ちなみにシチサンともそこで出会い、腐れ縁は現在に至るまで続いている。そうそう、あの頃のシチサンは今と全然キャラが違ったっけ、懐かしい――っと、ここはオジキの話とはあまり関係ないな。割愛させてもらおう。
なんやかんやで学校を卒業後、俺とシチサンはオジキの職場に就職した。まあ傭兵団に就職ってのは世間様が良い顔をしねぇから、表向きはフロント企業に入社している事になってんだけどな。オジキは別にこんなところに入る必要なんてねぇとか言っていたが、最初に吐いた自分の言葉には責任を持ってもらいたい。つうか、漢としてすっかりオジキに惚れていた俺とシチサンは、この道しかねぇと確信していたんだ。だからこそ、カードの腕だって死ぬ気で鍛えた。
『ったく、ガキだったお前さん達が、ここまでやるようになるとはのう。ワシの娘も同じ道を目指している節があるしよ、最近の若い奴らの考えが分からんわ』
この仕事は決して正義側に立つようなものではない。映画やドラマ、漫画といった創作物の中でも、悪役として立たされるのが大半だろう。事実、カードバトルを介して敵味方の命を賭ける場面だって、決して珍しくないんだ。昨日まで話していた戦友を、何度も何度も亡くした。手段が違えども戦場は戦場、地獄行きが決まったって文句が言えるもんではなかったさ。だが、それでも――
『何言ってんですか、オジキ。最初からそういう命令だったと、俺はそう記憶していますけど?』
『つうか、その年寄り臭い喋り方はなんすか? 前はワシじゃなくて俺だったでしょ?』
『おいおい、お前さん達を拾ってから、もう20年だぞ? そりゃ喋り方のひとつも変わるわい。もうそろそろ、戦場からの引退も考えないといかんのう』
『カードも喧嘩も未だに俺らより強くて、その歳で更にガキをこさえようとしている御人が何言ってんすか? 昔よりも体がでかくなってるし、これは生涯現役間違いなしっすね』
『どこまでワシを酷使させる気じゃ? 最近じゃ赤鬼だの青鬼だのと呼ばれておる癖して、こんな老体に頼るもんじゃないわい。それに……』
『それに?』
『ここ最近、愛娘にカードで勝てなくなってしまってな……自分の衰えを実感しておるんじゃよ、割とマジで……』
『『いや、オジョーは怪物なんで』』
――俺達はこの傭兵団に家族としての温かみを、確かに感じていたんだ。オジキに拾われていなければ、俺は遠くない未来、どこかで野垂死にをしていただろう。シチサンだって同じようなもんだ。世間様の評価は悪人として変わらないだろうが、それでも俺らは満足だった。悪人なりのマシな生き方、それを教えてくれた命の恩人と共に生きられる事に、心から感謝していたんだ。

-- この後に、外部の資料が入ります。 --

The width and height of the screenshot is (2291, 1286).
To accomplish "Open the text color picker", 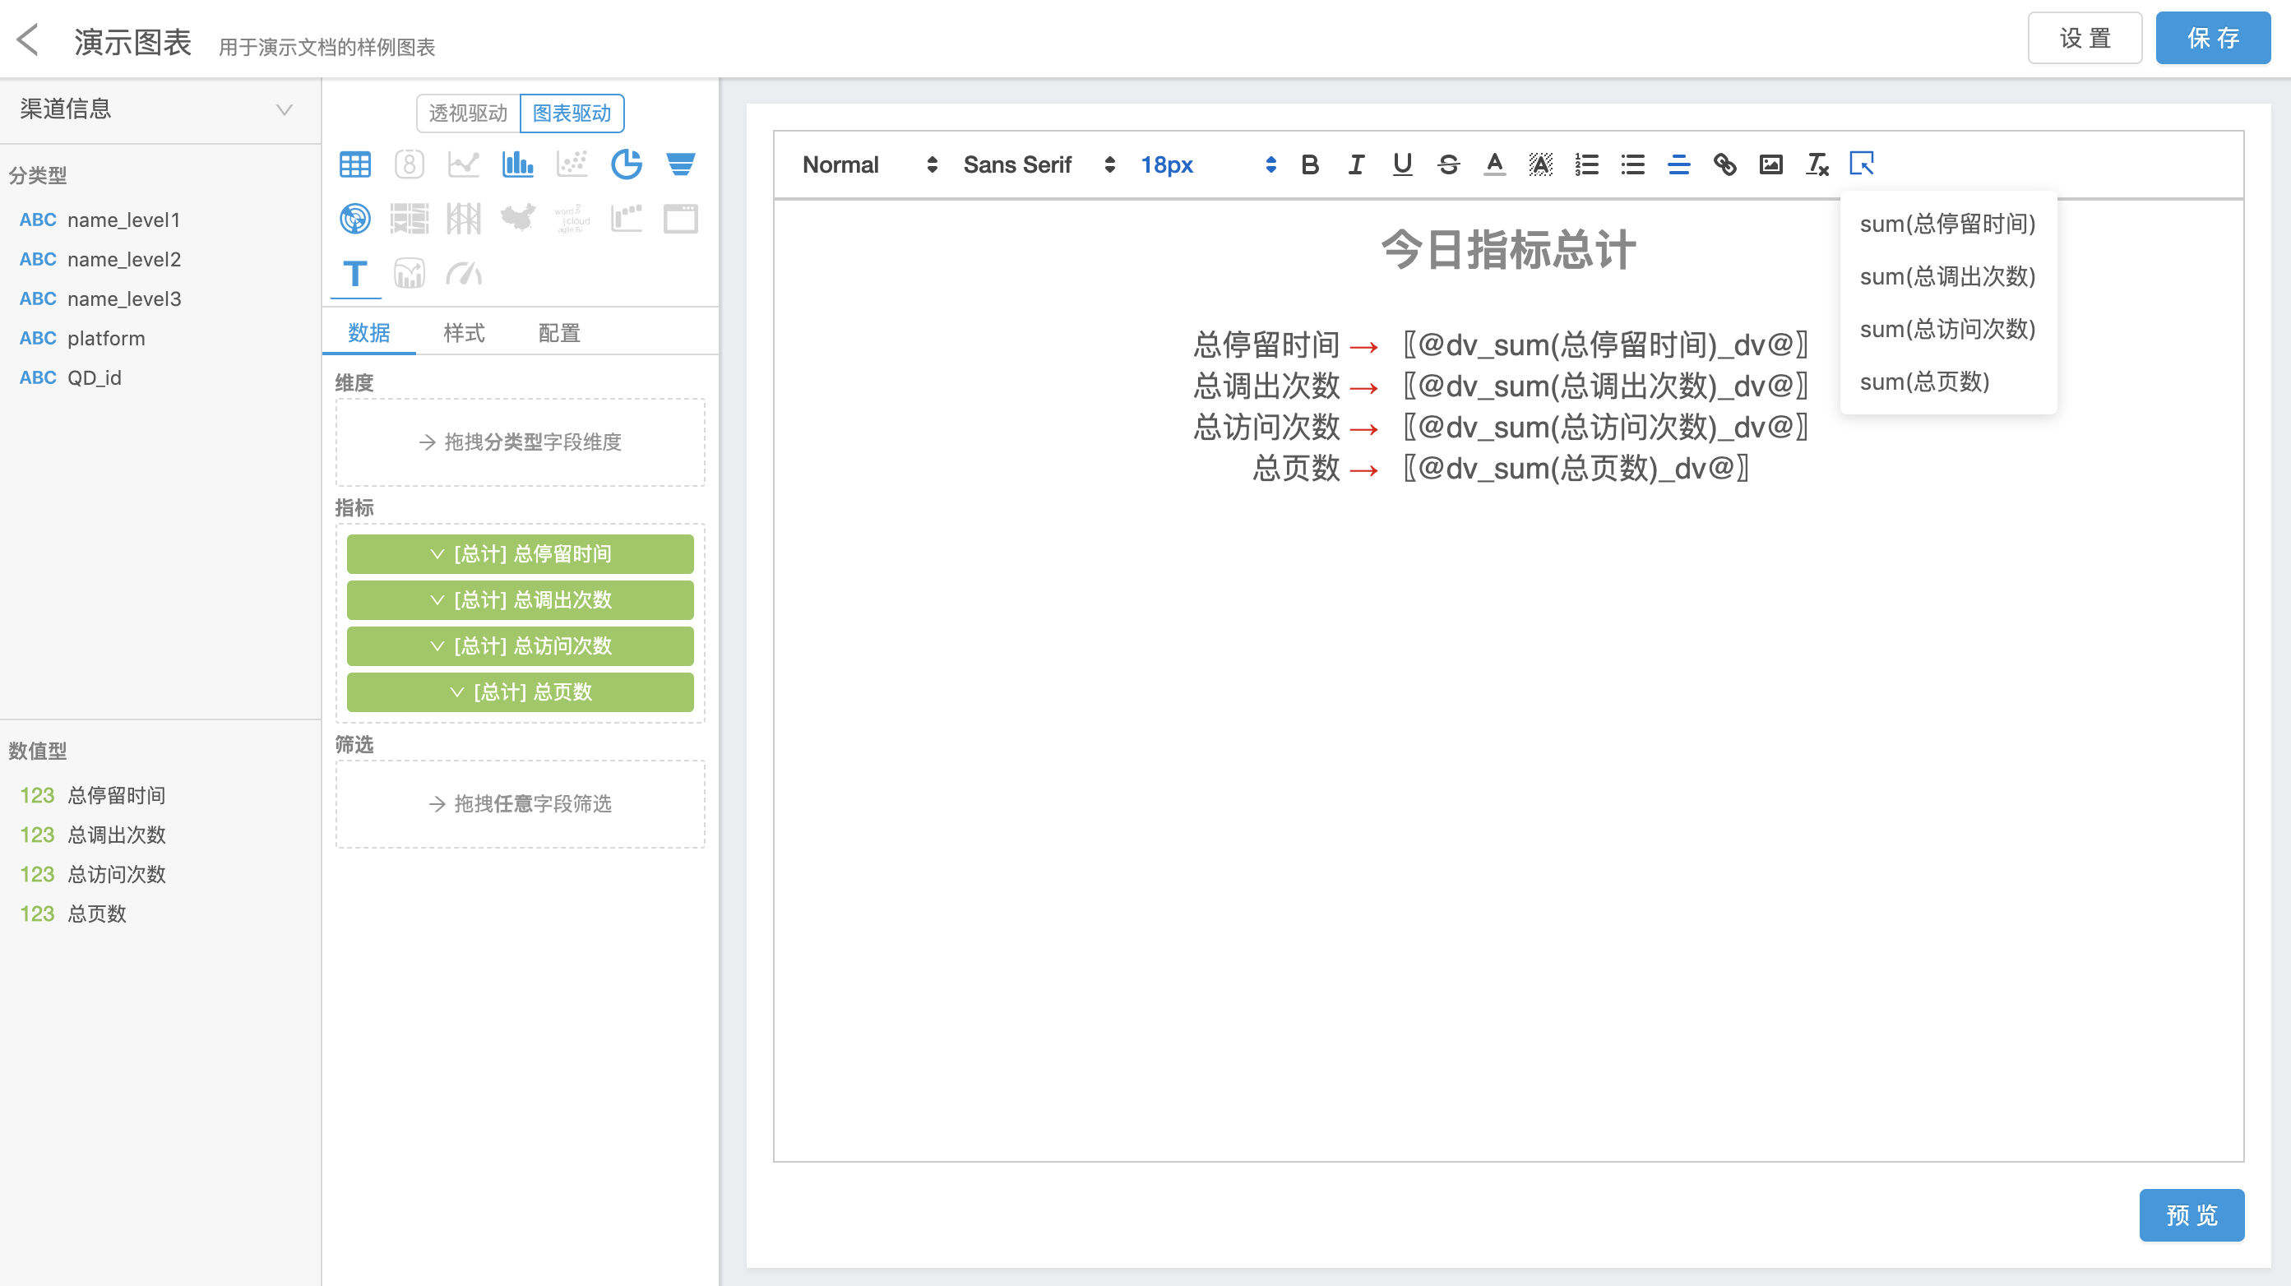I will click(x=1494, y=165).
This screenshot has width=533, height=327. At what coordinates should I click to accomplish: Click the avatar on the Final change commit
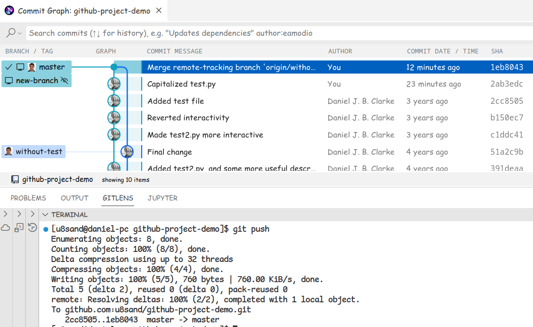coord(127,152)
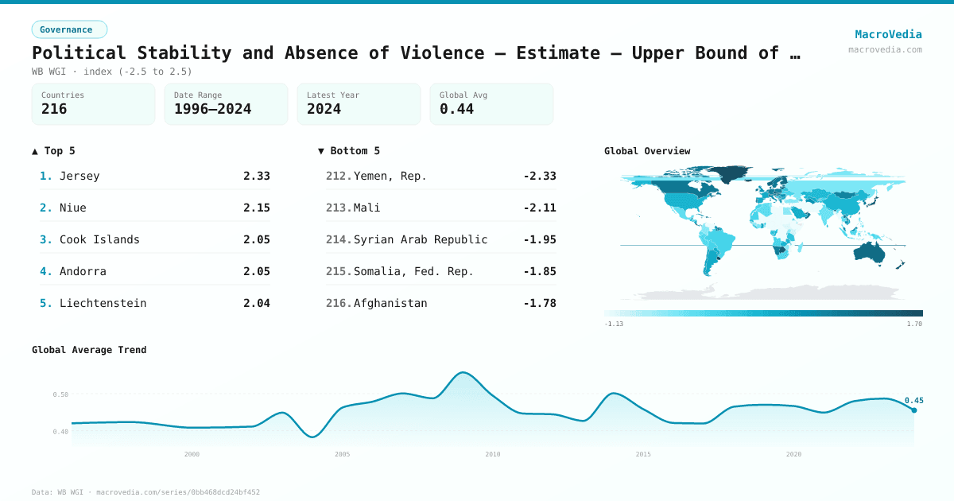This screenshot has width=954, height=501.
Task: Click the Bottom 5 down-triangle icon
Action: click(x=321, y=151)
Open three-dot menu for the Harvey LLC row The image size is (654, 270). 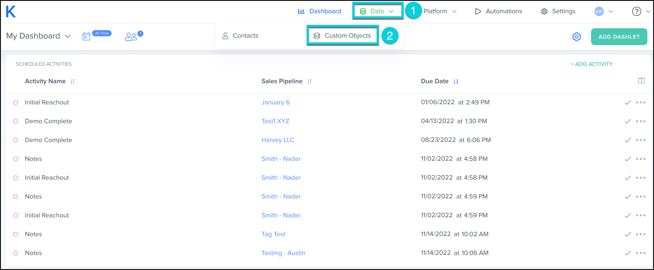(x=641, y=140)
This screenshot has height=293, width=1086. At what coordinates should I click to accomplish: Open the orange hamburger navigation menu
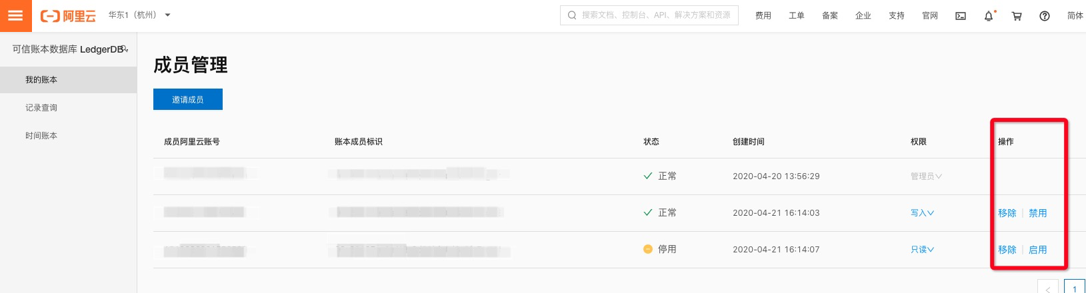point(15,15)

……そう、オジキは親代わりであり、尊敬の対象であり、憧れであり、漢としての理想――だったのだが。
「む、2人揃ってどうした? ワシの顔に何か付いておるかの?」
「「……」」
どうして、本当にどうしてこんな獣耳美少女になってしまったのだろうか? 性別も年齢も体格も髪色も、そもそも種族からして違うじゃねぇか!? あ、止めて! 可愛らしく首を傾げないでッ! 俺の中のオジキ像が壊れる、壊れちゃうからあああ!